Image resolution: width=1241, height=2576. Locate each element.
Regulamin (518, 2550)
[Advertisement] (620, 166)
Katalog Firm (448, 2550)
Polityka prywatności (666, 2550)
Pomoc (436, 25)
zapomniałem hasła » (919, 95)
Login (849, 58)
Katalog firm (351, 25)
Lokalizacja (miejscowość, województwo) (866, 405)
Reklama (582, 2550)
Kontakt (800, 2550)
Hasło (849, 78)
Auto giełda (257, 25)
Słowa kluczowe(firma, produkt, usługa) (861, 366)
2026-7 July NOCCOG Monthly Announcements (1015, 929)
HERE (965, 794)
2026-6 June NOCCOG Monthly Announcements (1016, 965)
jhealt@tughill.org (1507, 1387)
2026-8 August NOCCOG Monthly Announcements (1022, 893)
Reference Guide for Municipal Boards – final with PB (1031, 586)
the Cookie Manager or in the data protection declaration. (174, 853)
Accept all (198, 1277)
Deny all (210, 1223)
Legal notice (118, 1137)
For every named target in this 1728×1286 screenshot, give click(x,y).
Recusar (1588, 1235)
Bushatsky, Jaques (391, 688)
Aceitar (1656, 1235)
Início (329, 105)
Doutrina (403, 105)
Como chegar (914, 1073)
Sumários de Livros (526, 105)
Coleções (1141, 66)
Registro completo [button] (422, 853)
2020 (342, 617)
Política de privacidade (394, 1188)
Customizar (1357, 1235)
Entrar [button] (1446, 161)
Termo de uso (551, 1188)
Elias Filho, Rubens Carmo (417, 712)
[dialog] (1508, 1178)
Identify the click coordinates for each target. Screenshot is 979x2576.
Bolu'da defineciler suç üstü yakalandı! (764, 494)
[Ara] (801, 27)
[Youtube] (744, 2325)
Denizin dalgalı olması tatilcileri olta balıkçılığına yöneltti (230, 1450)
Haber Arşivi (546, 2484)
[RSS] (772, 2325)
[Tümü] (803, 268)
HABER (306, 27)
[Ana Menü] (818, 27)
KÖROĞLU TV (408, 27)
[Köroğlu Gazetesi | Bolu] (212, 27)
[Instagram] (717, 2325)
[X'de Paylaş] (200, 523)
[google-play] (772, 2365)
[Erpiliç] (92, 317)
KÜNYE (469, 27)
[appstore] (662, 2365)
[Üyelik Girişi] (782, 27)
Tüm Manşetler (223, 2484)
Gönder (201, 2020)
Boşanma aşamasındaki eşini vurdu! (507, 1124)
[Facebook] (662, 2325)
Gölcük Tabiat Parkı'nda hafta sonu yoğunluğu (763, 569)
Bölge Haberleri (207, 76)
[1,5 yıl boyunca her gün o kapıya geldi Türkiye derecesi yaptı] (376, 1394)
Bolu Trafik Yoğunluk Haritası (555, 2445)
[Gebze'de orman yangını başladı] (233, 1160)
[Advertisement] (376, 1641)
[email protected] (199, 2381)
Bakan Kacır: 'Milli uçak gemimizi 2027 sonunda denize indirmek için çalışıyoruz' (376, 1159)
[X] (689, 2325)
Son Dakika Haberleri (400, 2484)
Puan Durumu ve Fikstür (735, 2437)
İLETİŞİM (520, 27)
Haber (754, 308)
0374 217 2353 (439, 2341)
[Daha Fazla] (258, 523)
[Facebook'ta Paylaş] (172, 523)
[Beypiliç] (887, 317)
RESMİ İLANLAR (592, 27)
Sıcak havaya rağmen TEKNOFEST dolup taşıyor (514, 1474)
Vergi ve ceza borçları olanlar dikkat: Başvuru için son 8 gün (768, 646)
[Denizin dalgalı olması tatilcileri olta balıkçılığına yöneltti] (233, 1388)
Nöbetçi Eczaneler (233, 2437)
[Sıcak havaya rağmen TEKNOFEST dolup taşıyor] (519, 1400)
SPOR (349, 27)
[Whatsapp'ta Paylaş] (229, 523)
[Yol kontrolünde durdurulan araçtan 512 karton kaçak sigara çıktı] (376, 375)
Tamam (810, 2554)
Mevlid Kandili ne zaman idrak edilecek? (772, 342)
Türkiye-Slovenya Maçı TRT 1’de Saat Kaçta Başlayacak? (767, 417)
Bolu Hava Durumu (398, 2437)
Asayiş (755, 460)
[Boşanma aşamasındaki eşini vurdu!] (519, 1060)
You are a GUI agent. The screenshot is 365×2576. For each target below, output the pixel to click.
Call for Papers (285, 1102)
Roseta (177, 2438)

■ Work item
Reproduce the whole listing above, word for word.

■ Output of the exercise
Image resolution: width=1241, height=2576. Locate each element.
Regulamin (518, 2550)
[Advertisement] (620, 166)
Katalog Firm (448, 2550)
Polityka prywatności (666, 2550)
Pomoc (436, 25)
zapomniałem hasła » (919, 95)
Login (849, 58)
Katalog firm (351, 25)
Lokalizacja (miejscowość, województwo) (866, 405)
Reklama (582, 2550)
Kontakt (800, 2550)
Hasło (849, 78)
Auto giełda (257, 25)
Słowa kluczowe(firma, produkt, usługa) (861, 366)
2026-7 July NOCCOG Monthly Announcements (1015, 929)
HERE (965, 794)
2026-6 June NOCCOG Monthly Announcements (1016, 965)
jhealt@tughill.org (1507, 1387)
2026-8 August NOCCOG Monthly Announcements (1022, 893)
Reference Guide for Municipal Boards – final with PB (1031, 586)
the Cookie Manager or in the data protection declaration. (174, 853)
Accept all (198, 1277)
Deny all (210, 1223)
Legal notice (118, 1137)
For every named target in this 1728×1286 screenshot, give click(x,y).
Recusar (1588, 1235)
Bushatsky, Jaques (391, 688)
Aceitar (1656, 1235)
Início (329, 105)
Doutrina (403, 105)
Como chegar (914, 1073)
Sumários de Livros (526, 105)
Coleções (1141, 66)
Registro completo [button] (422, 853)
2020 (342, 617)
Política de privacidade (394, 1188)
Customizar (1357, 1235)
Entrar [button] (1446, 161)
Termo de uso (551, 1188)
Elias Filho, Rubens Carmo (417, 712)
[dialog] (1508, 1178)
Identify the click coordinates for each target. Screenshot is 979x2576.
Bolu'da defineciler suç üstü yakalandı! (764, 494)
[Ara] (801, 27)
[Youtube] (744, 2325)
Denizin dalgalı olması tatilcileri olta balıkçılığına yöneltti (230, 1450)
Haber Arşivi (546, 2484)
[RSS] (772, 2325)
[Tümü] (803, 268)
HABER (306, 27)
[Ana Menü] (818, 27)
KÖROĞLU TV (408, 27)
[Köroğlu Gazetesi | Bolu] (212, 27)
[Instagram] (717, 2325)
[X'de Paylaş] (200, 523)
[google-play] (772, 2365)
[Erpiliç] (92, 317)
KÜNYE (469, 27)
[appstore] (662, 2365)
[Üyelik Girişi] (782, 27)
Tüm Manşetler (223, 2484)
Gönder (201, 2020)
Boşanma aşamasındaki eşini vurdu! (507, 1124)
[Facebook] (662, 2325)
Gölcük Tabiat Parkı'nda hafta sonu yoğunluğu (763, 569)
Bölge Haberleri (207, 76)
[1,5 yıl boyunca her gün o kapıya geldi Türkiye derecesi yaptı] (376, 1394)
Bolu Trafik Yoğunluk Haritası (555, 2445)
[Gebze'de orman yangını başladı] (233, 1160)
[Advertisement] (376, 1641)
[email protected] (199, 2381)
Bakan Kacır: 'Milli uçak gemimizi 2027 sonunda denize indirmek için çalışıyoruz' (376, 1159)
[X] (689, 2325)
Son Dakika Haberleri (400, 2484)
Puan Durumu ve Fikstür (735, 2437)
İLETİŞİM (520, 27)
Haber (754, 308)
0374 217 2353 (439, 2341)
[Daha Fazla] (258, 523)
[Facebook'ta Paylaş] (172, 523)
[Beypiliç] (887, 317)
RESMİ İLANLAR (592, 27)
Sıcak havaya rağmen TEKNOFEST dolup taşıyor (514, 1474)
Vergi ve ceza borçları olanlar dikkat: Başvuru için son 8 gün (768, 646)
[Denizin dalgalı olması tatilcileri olta balıkçılığına yöneltti] (233, 1388)
Nöbetçi Eczaneler (233, 2437)
[Sıcak havaya rağmen TEKNOFEST dolup taşıyor] (519, 1400)
SPOR (349, 27)
[Whatsapp'ta Paylaş] (229, 523)
[Yol kontrolünde durdurulan araçtan 512 karton kaçak sigara çıktı] (376, 375)
Tamam (810, 2554)
Mevlid Kandili ne zaman idrak edilecek? (772, 342)
Türkiye-Slovenya Maçı TRT 1’de Saat Kaçta Başlayacak? (767, 417)
Bolu Hava Durumu (398, 2437)
Asayiş (755, 460)
[Boşanma aşamasındaki eşini vurdu!] (519, 1060)
You are a GUI agent. The screenshot is 365×2576. For each target below, output the pixel to click.
Call for Papers (285, 1102)
Roseta (177, 2438)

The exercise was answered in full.